A run of records:
-- BEGIN --

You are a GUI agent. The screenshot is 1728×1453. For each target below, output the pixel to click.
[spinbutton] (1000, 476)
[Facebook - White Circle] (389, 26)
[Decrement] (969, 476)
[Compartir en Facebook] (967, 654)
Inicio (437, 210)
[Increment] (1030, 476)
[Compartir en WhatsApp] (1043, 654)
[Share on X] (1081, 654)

-- END --

Extract every line of the data above that contains the string "Facebook". Case counts.

[Facebook - White Circle] (389, 26)
[Compartir en Facebook] (967, 654)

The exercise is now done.